Photo Credit: Vattenfall

Many tiny homes already push the envelope with head-turning looks and creative uses of space.

A collaboration between Vattenfall and design studio Superuse, though, has taken it to a new stratosphere.

Together, they've converted a 20-year-old wind turbine nacelle, the pod-shaped top part, into a fully habitable tiny house, as Interesting Engineering detailed. They put the finished home on display recently at Dutch Design Week 2024.

Equipped with a kitchen, living area, and bathroom, the house measures 13 feet wide, 32 feet long, and 10 feet high. New Atlas noted that, fittingly, the house is powered by green tech, including a heat pump, four solar panels, a solar-powered water boiler, and an EV charging station on the exterior.

The company took on the project to push the boundaries of what could be done with decommissioned turbines.

"We are looking for innovative ways in which you can reuse materials from used turbines as completely as possible," said Thomas Hjort, director of innovation at Vattenfall in a press release.

++++++

#### [What the task requires]
In the turbine tiny house article, copy the passage starting with "Equipped with a" and going on through "on the exterior.", swapping "heat pump" for "geothermal loop". The lines that follow have no connection to the article about the turbine tiny house.

#### [Recorded data]

++++++

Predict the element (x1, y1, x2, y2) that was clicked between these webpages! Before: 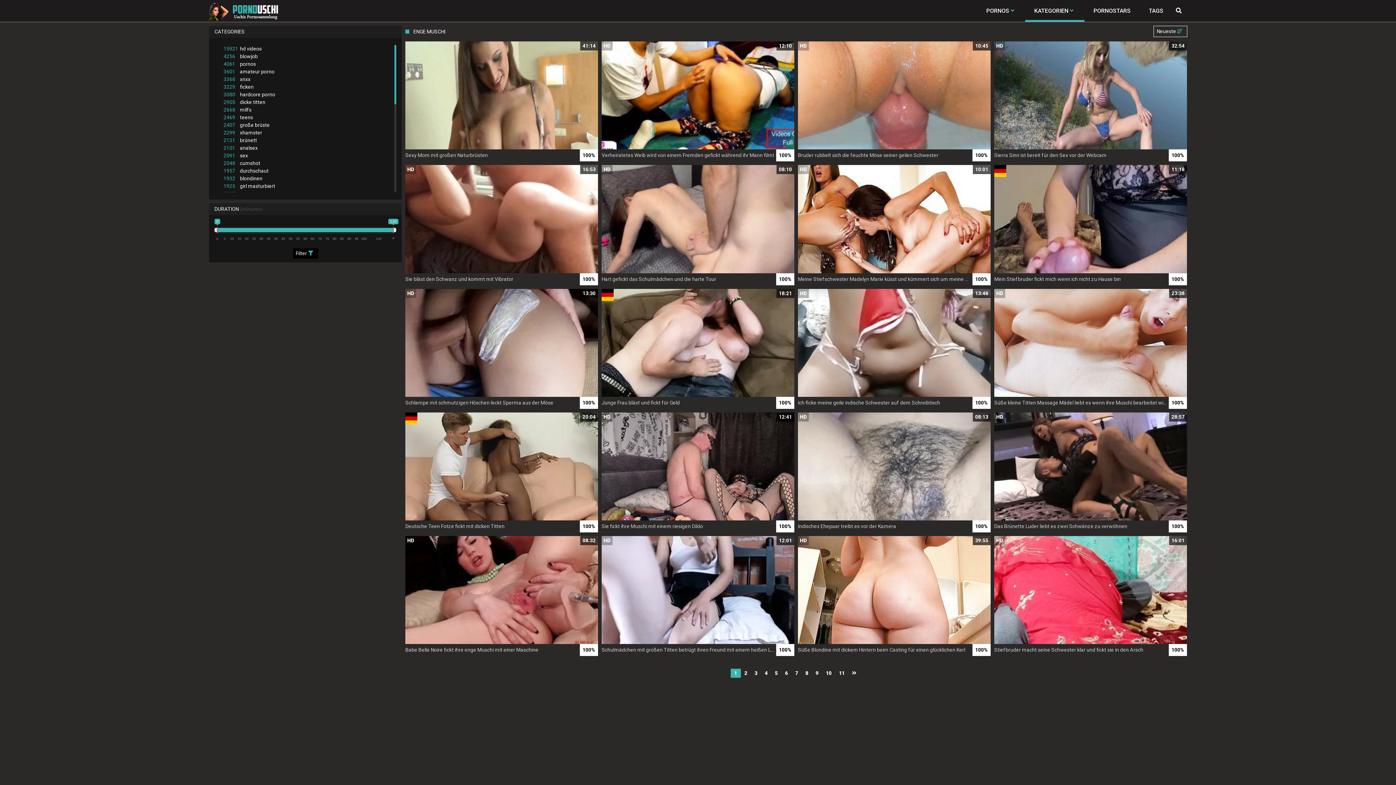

++++++

#### [Answer for this exercise]
Equipped with a kitchen, living area, and bathroom, the house measures 13 feet wide, 32 feet long, and 10 feet high. New Atlas noted that, fittingly, the house is powered by green tech, including a geothermal loop, four solar panels, a solar-powered water boiler, and an EV charging station on the exterior.